═════ Text block

Owens Cross Roads is a city in Madison County, Alabama, United States, and is included in the Huntsville-Decatur Combined Statistical Area. It was incorporated as a town on October 9, 1967, and later met the city threshold of 2,000 population in 2020, later changing its designation to city on October 10, 2022. The population was 2,594 as of the 2020 census, and was estimated at 3,334 in 2025. It is home to Brazelton Cemetery.

==History==
The area has a history that can be dated back to the early 1800's. Pioneers had drifted into the area from Tennessee, Virginia, North Carolina, South Carolina and Georgia with names such as Wood, Parker, Craig, Craft, Maples, Carpenter and Brannum, but a gentleman named Thomas J. Owens had migrated from Virginia and was the first to build his family home near an intersection of two roads.

══════════
═════ Source information

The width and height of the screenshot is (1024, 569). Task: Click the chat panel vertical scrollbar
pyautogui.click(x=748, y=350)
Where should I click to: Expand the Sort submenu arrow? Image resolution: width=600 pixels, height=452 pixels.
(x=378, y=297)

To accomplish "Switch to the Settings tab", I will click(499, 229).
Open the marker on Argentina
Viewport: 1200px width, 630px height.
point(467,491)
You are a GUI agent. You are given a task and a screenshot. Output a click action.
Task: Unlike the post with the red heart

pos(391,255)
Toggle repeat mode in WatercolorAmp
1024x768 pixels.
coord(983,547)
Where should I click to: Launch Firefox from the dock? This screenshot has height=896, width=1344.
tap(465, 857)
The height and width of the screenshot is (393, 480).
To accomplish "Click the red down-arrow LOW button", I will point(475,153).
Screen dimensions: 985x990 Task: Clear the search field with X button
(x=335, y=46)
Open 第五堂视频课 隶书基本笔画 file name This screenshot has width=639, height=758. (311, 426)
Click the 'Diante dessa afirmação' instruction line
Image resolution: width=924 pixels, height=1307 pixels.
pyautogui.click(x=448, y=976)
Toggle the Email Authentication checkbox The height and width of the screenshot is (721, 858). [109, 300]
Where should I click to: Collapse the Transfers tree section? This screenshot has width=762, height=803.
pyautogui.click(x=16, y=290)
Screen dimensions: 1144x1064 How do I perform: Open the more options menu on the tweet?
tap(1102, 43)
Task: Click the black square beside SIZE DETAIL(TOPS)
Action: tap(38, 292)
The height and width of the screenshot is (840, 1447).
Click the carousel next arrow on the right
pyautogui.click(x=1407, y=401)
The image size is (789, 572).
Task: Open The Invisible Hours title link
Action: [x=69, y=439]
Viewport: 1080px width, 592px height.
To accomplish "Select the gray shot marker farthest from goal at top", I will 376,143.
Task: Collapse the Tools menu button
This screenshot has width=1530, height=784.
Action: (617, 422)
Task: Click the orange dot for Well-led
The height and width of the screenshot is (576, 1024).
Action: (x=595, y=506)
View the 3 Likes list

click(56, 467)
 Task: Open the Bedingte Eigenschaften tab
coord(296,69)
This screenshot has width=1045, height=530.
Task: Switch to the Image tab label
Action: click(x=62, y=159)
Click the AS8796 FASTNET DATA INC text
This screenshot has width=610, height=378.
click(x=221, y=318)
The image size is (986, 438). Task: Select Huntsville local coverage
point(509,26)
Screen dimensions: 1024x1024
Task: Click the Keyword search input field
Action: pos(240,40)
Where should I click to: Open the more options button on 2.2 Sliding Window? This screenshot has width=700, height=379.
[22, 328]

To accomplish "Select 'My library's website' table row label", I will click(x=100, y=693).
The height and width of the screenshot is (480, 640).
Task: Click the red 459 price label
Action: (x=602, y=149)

══════════

_Problems to solve_:
**a.** Quote the stretch from "Owens Cross Roads" through "to Brazelton Cemetery." in the passage on Owens Cross Roads.
**b.** Please answer these questions from the passage on Owens Cross Roads, marking each answer as its question is marked:
(i) On what date was Owens Cross Roads incorporated as a town?
(ii) From which state did Thomas J. Owens migrate?
(iii) What was the population as of the 2020 census?
**c.** Carry on writing the passage on Owens Cross Roads from its last sentence.
The lines come from a separate source.

_Numbered responses_:
**a.**
Owens Cross Roads is a city in Madison County, Alabama, United States, and is included in the Huntsville-Decatur Combined Statistical Area. It was incorporated as a town on October 9, 1967, and later met the city threshold of 2,000 population in 2020, later changing its designation to city on October 10, 2022. The population was 2,594 as of the 2020 census, and was estimated at 3,334 in 2025. It is home to Brazelton Cemetery.

**b.**
(i) October 9, 1967
(ii) Virginia
(iii) 2,594

**c.**
The name Owens Cross Roads was very appropriately chosen since the Owens home was at "the cross roads". The community grew in size at a steady pace over the years as a large frame business house was erected near the intersection, containing a post office (established 1861), general store and blacksmith shop. Owens Cross Roads first appeared on maps in 1850.

Following the Civil War, the population grew as businesses sprang up and a new school was erected to replace the original log schoolhouse. With the turn of the 20th century came new growth to the neighboring towns of Huntsville and Guntersville, making Owens Cross Roads a welcome stop for travelers between the two larger towns. The town relied heavily on cotton cultivation throughout much of its early history, with some crop diversification coming in the 1920s and 1930s.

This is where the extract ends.